Die Frage, ob man zum Garen von Pasta einen Deckel verwenden soll oder nicht, führt häufig zu Diskussionen. Oft handelt es sich um Erfahrungswerte oder Meinungen, doch selten wird die geäußerte Auffassung auch korrekt begründet. Betrachtet man eine einzelne Nudel, so ist zuerst einmal wichtig, zu wissen, woraus sie besteht. Grundsubstanz ist ein Teig, meist aus gemahlenem Getreide. Dazu kommen je nach Nudelsorte Salz, etwas Wasser, manchmal Eier und andere Zutaten.
Wichtig zum Verständnis des Kochens ist vor allem Stärke. Sie stammt aus Getreide, der anteilig größten Zutat des Teiges des Nudel. Als sogenanntes Polysaccharid besteht Stärke mikroskopisch aus sehr vielen komplex miteinander verknüpften Einfachzuckern. Diese haben die Eigenschaft, Wasser zu binden, tun dies aber zunächst an der äußeren Oberfläche.
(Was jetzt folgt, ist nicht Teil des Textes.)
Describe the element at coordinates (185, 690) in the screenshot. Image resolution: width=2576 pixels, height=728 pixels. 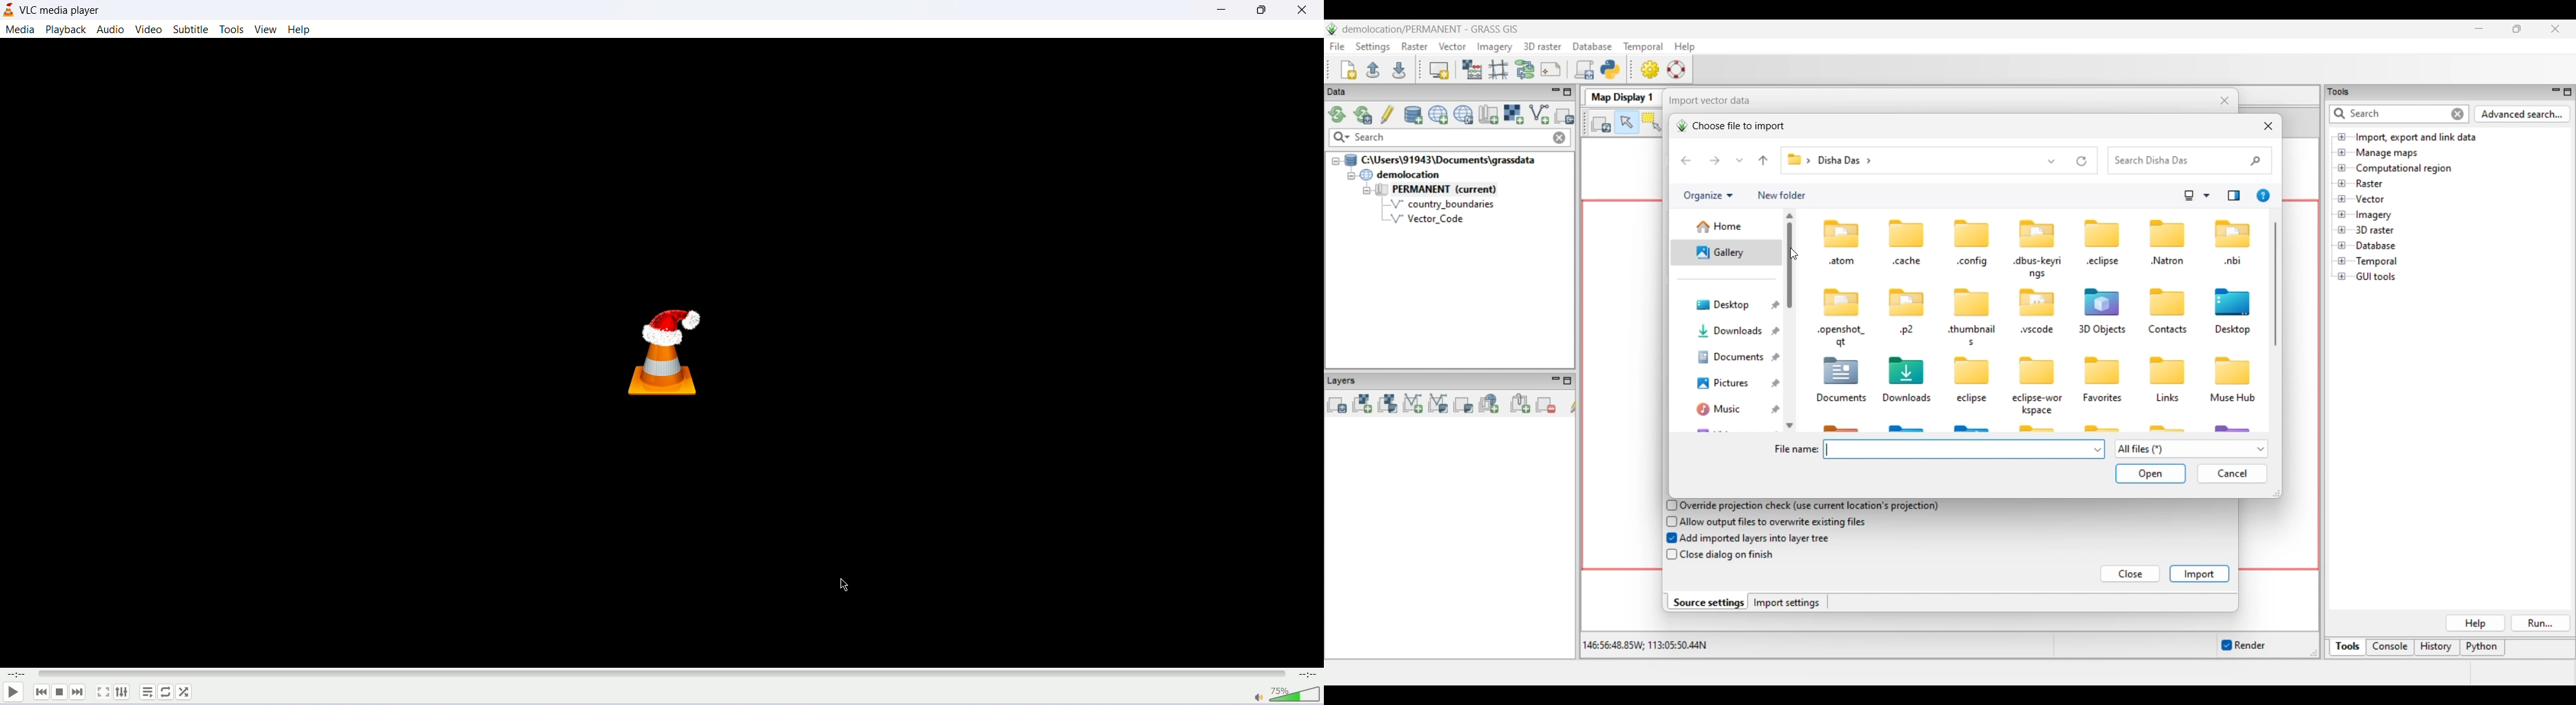
I see `shuffle` at that location.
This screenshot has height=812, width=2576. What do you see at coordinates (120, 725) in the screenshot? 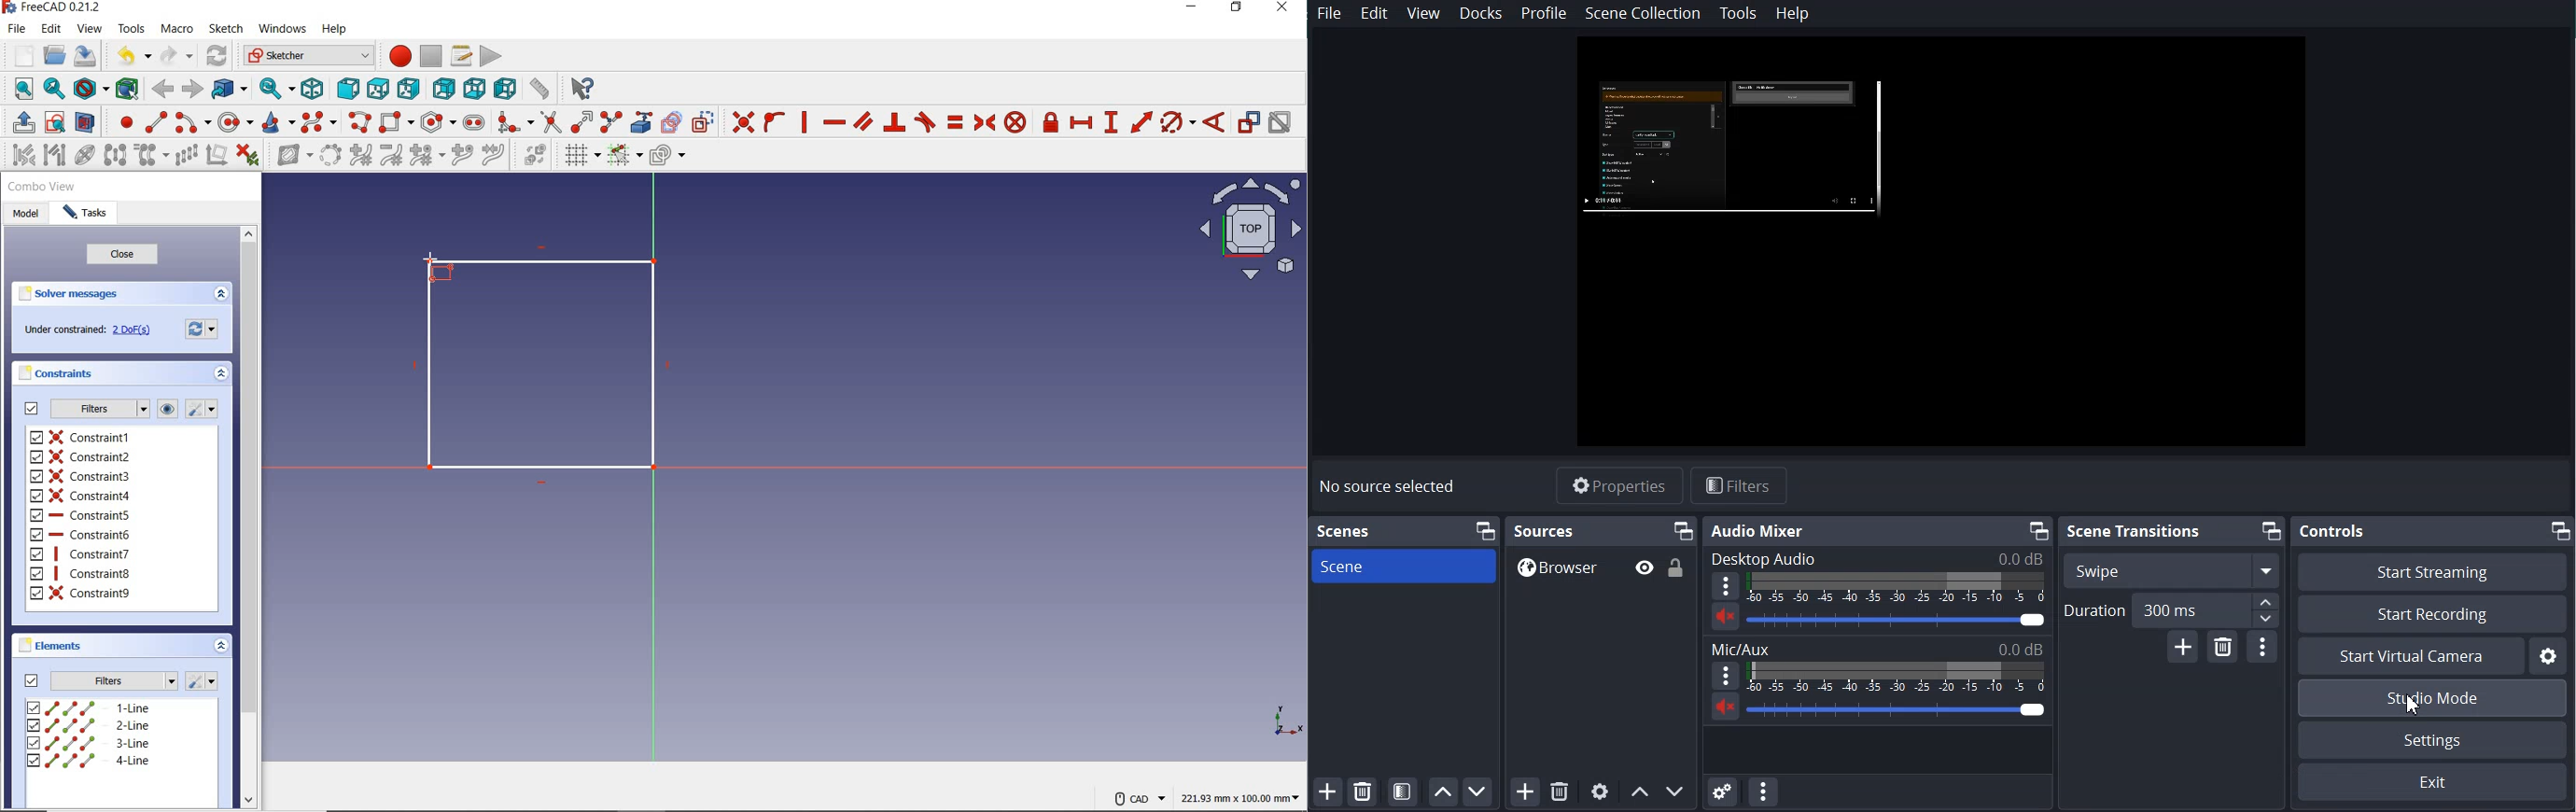
I see `2-line` at bounding box center [120, 725].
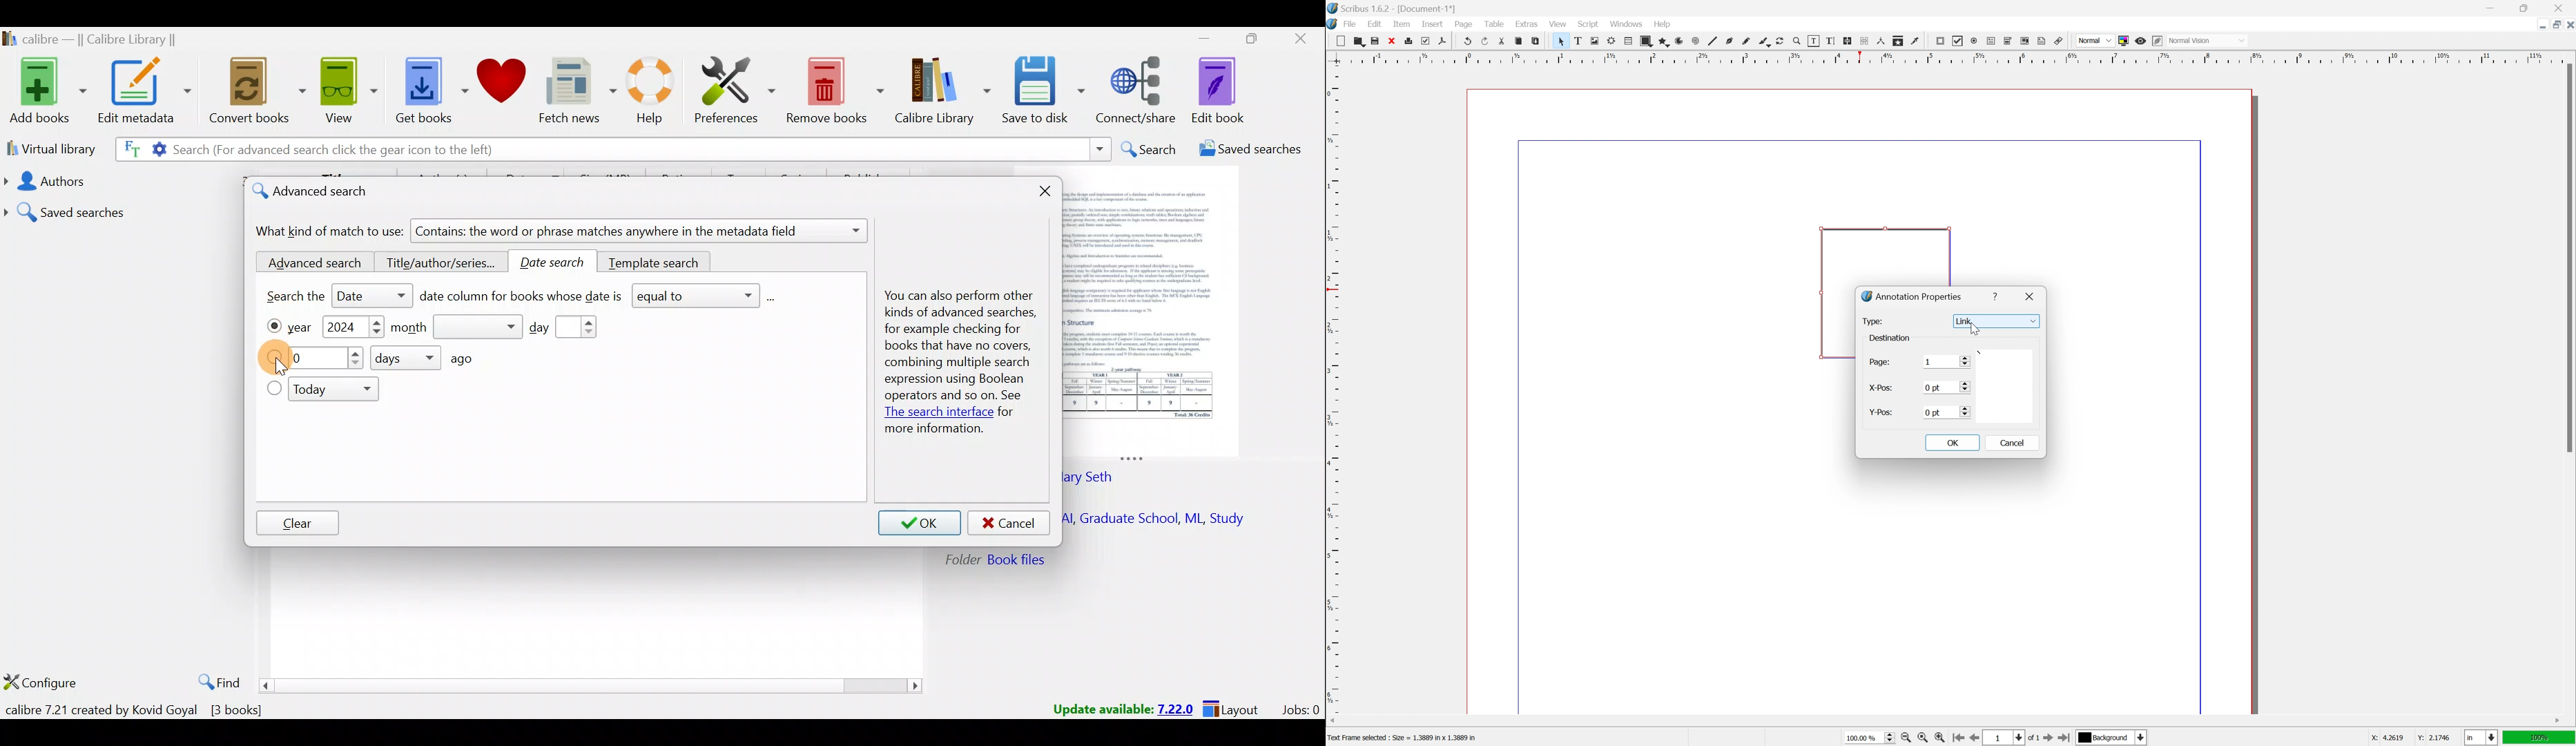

Vorstellbar wird dies am Modell eines geflochtenen Zopfes. Mit Wasser benetzt, wird er zunächst nur ganz außen feucht. Je länger und man ihm der Feuchtigkeit aussetzt, umso tiefer geht die Durchfeuchtung. Ähnliches passiert mit der Stärke einer Nudel beim Kochen.
Kochen verändert die Konsistenz, also den Feinbau von Lebensmitteln. Zum einen geschieht dies durch Zufuhr von Wärme, zum anderen durch die Aufnahme des umgebenden Mediums über die Oberfläche. Für eine Nudel heißt das, sie nimmt in ihr Stärkegerüst eine gewisse Menge Wasser auf und wird dadurch weicher. Wie viel und wie schnell Wasser eindringt, entscheidet über die Qualität des verzehrfertigen Produktes – hier der perfekten Nudel. Ziel ist eine möglichst gleichmäßig durchgegarte Pasta, die weder zu matschig noch zu roh ist. Das Ergebnis hängt von Bestandteilen, Form und Durchmesser der Nudel ab. Und auch die Wassertemperatur spielt eine wichtige Rolle.
Um beim Vergleich mit dem Zopf zu bleiben, entspricht eine optimal gekochte Nudel gleichmäßig feuchtem, aber nicht nassem Haar. Dafür darf das Wasser nicht einschwämmen, sondern soll zügig einziehen – ohne jedoch innere Bereiche auszusparen.
Nudel ins kochende Wasser? Oder doch am Anfang?
Im Topf bringt man Wasser zum Sieden, indem Wärmeenergie zugeführt und dadurch die Wassermoleküle zu Schwingungen anregt werden. Das Sieden beginnt, sobald die Schwingungen stärker werden als die Bindungen, die die einzelnen Wasserteilchen zusammenhalten. So entstehen die typischen aufsteigenden Blasen. Mit Deckel kocht Wasser bekanntlich schneller. Der heiße Wasserdampf kann hier nicht abziehen und erhitzt die Wasseroberfläche zusätzlich von oben. Das Wasser verdampft also schon, wenn untere Schichten noch kühler sind. Bei sprudelnd kochendem Wasser ist das Verteilungsmuster einheitlich: Kochend steigt es vom Topfboden auf und durchwälzt gleichzeitig den Rest. Das heißere Wasser gart die einzelne Nudel optimal: Die Stärke quillt zügig von außen her auf, gleichmäßig bis in die inneren Schichten.
Zu kühles, nicht siedendes Wasser schafft das nicht. Die Wassermoleküle haben nicht genug Schwingung; sie bleiben untereinander stärker verbunden. So quellen die Schichten der äußeren Stärkeketten zu sehr auf, die inneren hingegen gar nicht. Die fertige Nudel ist im Querschnitt außen schon breiig und innen noch hart. Ihre Farbe wird außerdem heller. Die sprudelnd gekochte Nudel hingegen weist nicht so große Konsistenzunterschiede auf und wirkt optisch appetitlicher.
Schlussendlich lässt sich wohl wie überall über persönliche Vorlieben und Gewohnheiten streiten. Aber wer auf physikalisch gleichmäßig durchgegarte Pasta Wert legt, sollte diese wohl ohne Deckel zubereiten.